• [The problem] List every line of the entries below that contains the string "width". Case counts, so an uppercase or lowercase difference is not a match.

• [Supplied material]
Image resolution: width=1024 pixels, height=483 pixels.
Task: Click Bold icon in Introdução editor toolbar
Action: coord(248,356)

...

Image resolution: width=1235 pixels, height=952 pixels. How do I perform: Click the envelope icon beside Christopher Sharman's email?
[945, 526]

* * *

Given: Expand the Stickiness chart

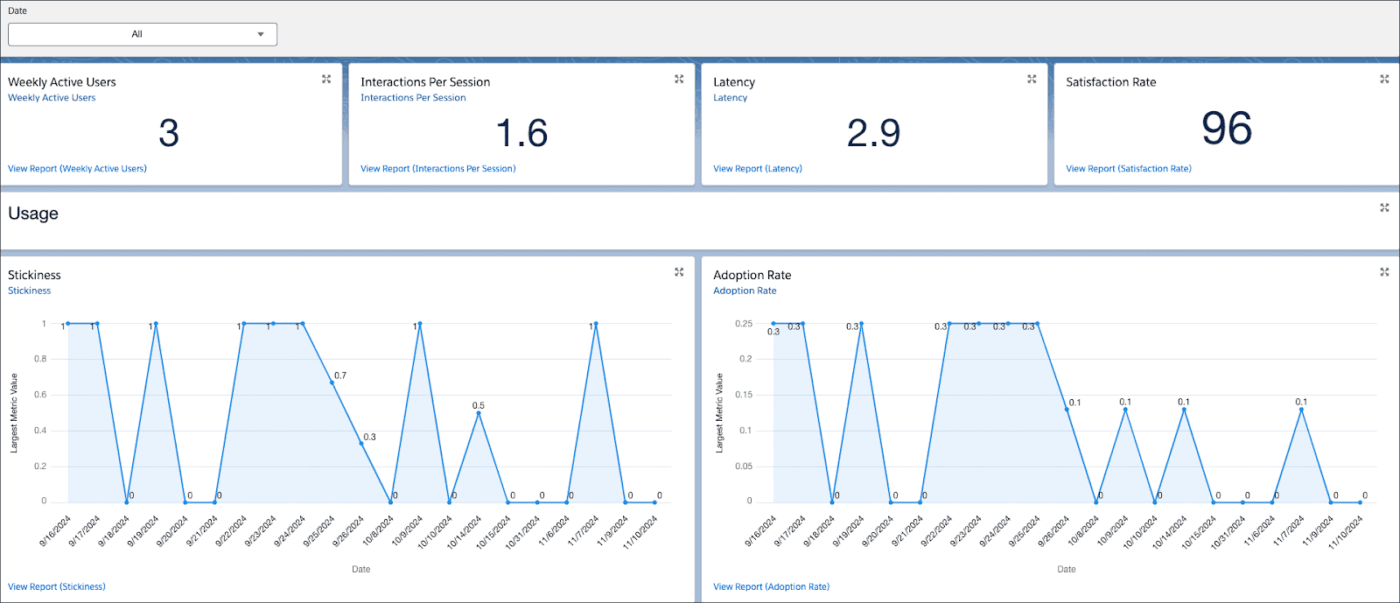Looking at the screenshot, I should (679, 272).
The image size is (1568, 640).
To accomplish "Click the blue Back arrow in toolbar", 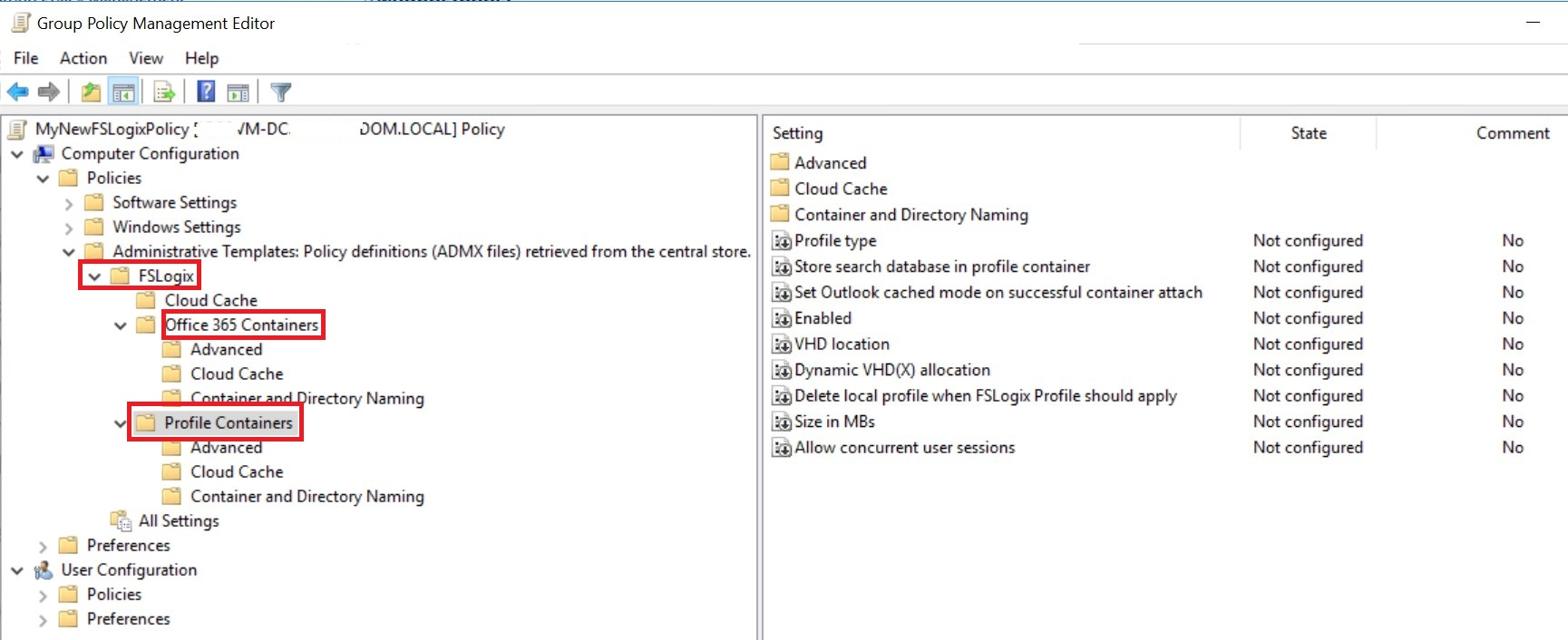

• [Exercise solution]
Image resolution: width=1024 pixels, height=483 pixels.
Image resolution: width=1235 pixels, height=952 pixels. How do I perform: Click the envelope icon beside Christopher Sharman's email?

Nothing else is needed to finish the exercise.